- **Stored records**

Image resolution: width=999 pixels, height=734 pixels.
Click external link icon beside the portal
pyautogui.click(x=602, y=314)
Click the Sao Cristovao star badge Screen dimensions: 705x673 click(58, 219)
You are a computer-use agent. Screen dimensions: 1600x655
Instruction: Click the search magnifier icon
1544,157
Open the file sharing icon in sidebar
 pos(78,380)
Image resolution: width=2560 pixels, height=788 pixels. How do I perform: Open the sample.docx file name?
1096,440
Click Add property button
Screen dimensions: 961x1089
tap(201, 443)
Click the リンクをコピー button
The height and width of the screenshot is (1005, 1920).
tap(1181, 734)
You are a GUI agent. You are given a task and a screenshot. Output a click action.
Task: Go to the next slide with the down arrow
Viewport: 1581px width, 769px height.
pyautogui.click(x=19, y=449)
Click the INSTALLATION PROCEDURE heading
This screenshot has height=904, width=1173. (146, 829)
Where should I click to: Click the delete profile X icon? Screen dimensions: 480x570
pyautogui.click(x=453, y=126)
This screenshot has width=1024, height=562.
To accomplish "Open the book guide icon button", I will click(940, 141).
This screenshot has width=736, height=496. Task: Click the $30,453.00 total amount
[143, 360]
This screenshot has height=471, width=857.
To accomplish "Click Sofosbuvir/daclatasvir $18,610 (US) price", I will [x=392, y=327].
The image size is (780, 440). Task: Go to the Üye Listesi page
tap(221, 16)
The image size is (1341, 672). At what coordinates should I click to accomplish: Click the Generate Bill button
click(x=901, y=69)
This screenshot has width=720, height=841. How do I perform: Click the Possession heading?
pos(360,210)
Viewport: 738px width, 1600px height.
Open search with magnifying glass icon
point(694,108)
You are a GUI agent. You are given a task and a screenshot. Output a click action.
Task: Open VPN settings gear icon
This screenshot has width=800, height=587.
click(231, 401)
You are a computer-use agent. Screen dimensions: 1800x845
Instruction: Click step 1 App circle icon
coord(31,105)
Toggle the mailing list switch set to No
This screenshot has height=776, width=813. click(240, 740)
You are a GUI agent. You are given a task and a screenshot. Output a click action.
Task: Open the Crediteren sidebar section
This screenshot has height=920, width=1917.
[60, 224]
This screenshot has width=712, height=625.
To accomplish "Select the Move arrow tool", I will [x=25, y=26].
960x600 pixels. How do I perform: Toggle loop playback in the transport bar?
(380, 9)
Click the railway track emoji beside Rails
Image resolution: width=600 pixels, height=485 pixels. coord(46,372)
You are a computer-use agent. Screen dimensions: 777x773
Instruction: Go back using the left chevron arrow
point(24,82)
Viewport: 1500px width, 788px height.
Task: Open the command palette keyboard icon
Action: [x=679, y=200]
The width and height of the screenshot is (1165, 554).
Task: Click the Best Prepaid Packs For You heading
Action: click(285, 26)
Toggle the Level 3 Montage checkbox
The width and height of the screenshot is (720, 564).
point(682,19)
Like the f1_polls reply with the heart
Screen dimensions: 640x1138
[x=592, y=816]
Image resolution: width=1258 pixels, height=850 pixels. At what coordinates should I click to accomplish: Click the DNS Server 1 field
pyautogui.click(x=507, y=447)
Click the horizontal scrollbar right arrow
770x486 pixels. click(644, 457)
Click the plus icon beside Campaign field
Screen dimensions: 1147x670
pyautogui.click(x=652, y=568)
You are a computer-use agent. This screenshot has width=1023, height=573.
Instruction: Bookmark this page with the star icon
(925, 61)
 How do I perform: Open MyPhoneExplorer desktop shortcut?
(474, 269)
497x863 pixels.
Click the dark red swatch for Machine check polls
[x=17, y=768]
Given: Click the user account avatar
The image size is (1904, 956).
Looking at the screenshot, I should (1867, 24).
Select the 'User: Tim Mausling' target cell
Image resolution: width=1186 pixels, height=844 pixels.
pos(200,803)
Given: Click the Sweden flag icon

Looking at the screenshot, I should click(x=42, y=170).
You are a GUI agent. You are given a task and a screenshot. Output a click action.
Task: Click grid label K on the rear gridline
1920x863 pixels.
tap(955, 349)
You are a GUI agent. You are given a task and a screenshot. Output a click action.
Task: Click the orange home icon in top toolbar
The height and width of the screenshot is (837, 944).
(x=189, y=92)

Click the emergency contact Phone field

- **Try it**
Which lines of the records above hold the word "computer"? Copy each one out.

- **Finished exercise**
You are a computer-use agent. Screen dimensions: 1600x655
You are a computer-use agent. Screen dimensions: 1800x845
You are a computer-use agent. Screen dimensions: 777x773
You are a computer-use agent. This screenshot has width=1023, height=573.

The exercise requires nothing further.